Hong Kong shares flitted in and out of negative territory before closing flat on Tuesday, as investors locked in gains on a four-session, 6.4 percent rally after oil prices rose, but shares in Lenovo slid after IBM sold a stake in the Chinese PC maker.
Turnover on the exchange was the third lowest this year, with investors expecting Wall Street to fall overnight after a raft of US companies, including American Express, Apple and Texas Instruments announced dismal earnings growth after the closing bell on Monday.
Shares in Lenovo slid more than 5 percent after US computer giant IBM sold a 1.3 percent stake in the company for around $77.3 million and J.P. Morgan downgraded the stock on slowing Chinese demand.
But shares in Semiconductor Manufacturing International Co (SMIC) jumped 11 percent on a news report that Datang Telecom group may buy a 20 percent stake in SMIC, the nation's biggest contract chip maker.

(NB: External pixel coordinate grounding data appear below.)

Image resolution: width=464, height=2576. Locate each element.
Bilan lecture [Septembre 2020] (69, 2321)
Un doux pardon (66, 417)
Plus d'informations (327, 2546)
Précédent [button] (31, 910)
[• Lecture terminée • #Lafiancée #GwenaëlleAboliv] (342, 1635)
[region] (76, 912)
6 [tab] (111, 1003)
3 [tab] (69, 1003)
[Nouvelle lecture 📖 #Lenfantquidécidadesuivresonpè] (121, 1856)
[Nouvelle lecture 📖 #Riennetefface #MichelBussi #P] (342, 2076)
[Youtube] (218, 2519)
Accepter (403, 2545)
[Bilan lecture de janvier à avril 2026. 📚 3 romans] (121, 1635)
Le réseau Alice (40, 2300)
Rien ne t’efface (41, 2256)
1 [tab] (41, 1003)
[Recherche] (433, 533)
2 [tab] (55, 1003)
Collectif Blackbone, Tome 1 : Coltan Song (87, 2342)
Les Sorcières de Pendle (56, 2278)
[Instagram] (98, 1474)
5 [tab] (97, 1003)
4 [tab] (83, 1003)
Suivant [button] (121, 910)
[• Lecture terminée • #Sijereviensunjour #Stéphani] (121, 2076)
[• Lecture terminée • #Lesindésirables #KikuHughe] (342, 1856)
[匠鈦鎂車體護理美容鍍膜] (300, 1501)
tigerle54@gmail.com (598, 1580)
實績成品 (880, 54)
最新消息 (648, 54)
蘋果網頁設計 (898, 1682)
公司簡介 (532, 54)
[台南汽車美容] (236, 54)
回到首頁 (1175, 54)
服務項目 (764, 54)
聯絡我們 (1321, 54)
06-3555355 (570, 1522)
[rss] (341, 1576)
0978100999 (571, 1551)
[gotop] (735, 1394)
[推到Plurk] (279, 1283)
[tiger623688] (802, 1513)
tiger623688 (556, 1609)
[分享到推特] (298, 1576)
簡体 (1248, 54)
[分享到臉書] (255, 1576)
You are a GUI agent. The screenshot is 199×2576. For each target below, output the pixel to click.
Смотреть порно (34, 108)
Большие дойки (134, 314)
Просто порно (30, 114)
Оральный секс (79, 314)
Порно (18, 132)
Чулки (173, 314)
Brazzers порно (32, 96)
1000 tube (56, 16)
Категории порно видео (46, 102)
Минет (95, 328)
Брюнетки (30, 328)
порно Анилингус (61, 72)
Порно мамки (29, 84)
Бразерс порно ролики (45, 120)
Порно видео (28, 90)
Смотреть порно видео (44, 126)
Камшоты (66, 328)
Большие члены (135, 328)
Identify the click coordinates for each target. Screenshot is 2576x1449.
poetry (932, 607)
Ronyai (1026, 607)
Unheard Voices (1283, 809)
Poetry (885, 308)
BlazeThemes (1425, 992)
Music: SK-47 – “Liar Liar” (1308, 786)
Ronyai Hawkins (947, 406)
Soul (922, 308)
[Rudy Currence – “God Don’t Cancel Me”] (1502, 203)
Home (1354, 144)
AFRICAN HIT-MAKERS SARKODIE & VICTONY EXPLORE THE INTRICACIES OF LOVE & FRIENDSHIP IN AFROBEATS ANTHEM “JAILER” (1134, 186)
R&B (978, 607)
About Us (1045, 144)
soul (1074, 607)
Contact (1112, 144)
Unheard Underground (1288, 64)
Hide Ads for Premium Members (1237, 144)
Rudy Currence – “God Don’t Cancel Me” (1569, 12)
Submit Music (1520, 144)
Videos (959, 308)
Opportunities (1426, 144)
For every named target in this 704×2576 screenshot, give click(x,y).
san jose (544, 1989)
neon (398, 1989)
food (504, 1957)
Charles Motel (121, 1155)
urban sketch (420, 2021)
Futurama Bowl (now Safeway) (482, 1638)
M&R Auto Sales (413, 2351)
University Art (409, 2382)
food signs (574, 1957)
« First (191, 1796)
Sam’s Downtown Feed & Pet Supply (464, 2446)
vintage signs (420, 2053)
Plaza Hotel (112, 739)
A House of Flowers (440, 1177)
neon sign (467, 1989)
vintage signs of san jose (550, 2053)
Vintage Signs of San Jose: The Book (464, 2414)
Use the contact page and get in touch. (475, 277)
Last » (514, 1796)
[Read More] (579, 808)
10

The Hang Seng Index closed 5.42 points lower at 22,527.48 after vacillating between 22,690.74 and 22,393.14 earlier.
Mainboard turnover fell to HK$51.9 billion ($6.7 billion) from HK$69.6 billion on Monday. The China Enterprises Index of top locally listed Chinese firms fell 0.1 percent. CNOOC ended 0.7 percent higher but off its day's peak, after fears that a tropical storm could hit US offshore oil installations sent crude over $131 per barrel.
Esprit dragged the main index lower, falling 2.3 percent after the company's deputy chairman and group CFO, John Poon, resigned with effect from July 20, ahead of the company's results in August. Shares in the smaller of China's two mobile network operators China Unicom slid 2.3 percent after it reported a significant decline in CDMA subscriber additions in June.
The China Enterprises Index of top locally listed Chinese firms fell 0.12 percent. Higher oil prices ended a rally in airline stocks, with Air China giving up 3.4 percent and Cathay Pacific Airways dropping 3.2 percent. Aluminium Corp of China (Chalco), the country's largest producer of the metal, fell 3.3 percent after Goldman Sachs cut its rating on the stock to neutral from buy on Monday on expectations of another power tariff hike by Beijing.
On Monday, Chalco said it may lose 30,000 metric tonnes of output after it halted some capacity at two ventures in Shanxi province because of a power shortage. Cement stocks took a beating after Goldman Sachs cut Anhui Conch and rival China National Building Materials to sell from neutral on Monday, citing potential difficulties in passing on climbing coal and power prices. Anhui Conch slid 6 percent, adding to Monday's 6 percent decline. CNBM fell 4.4 percent.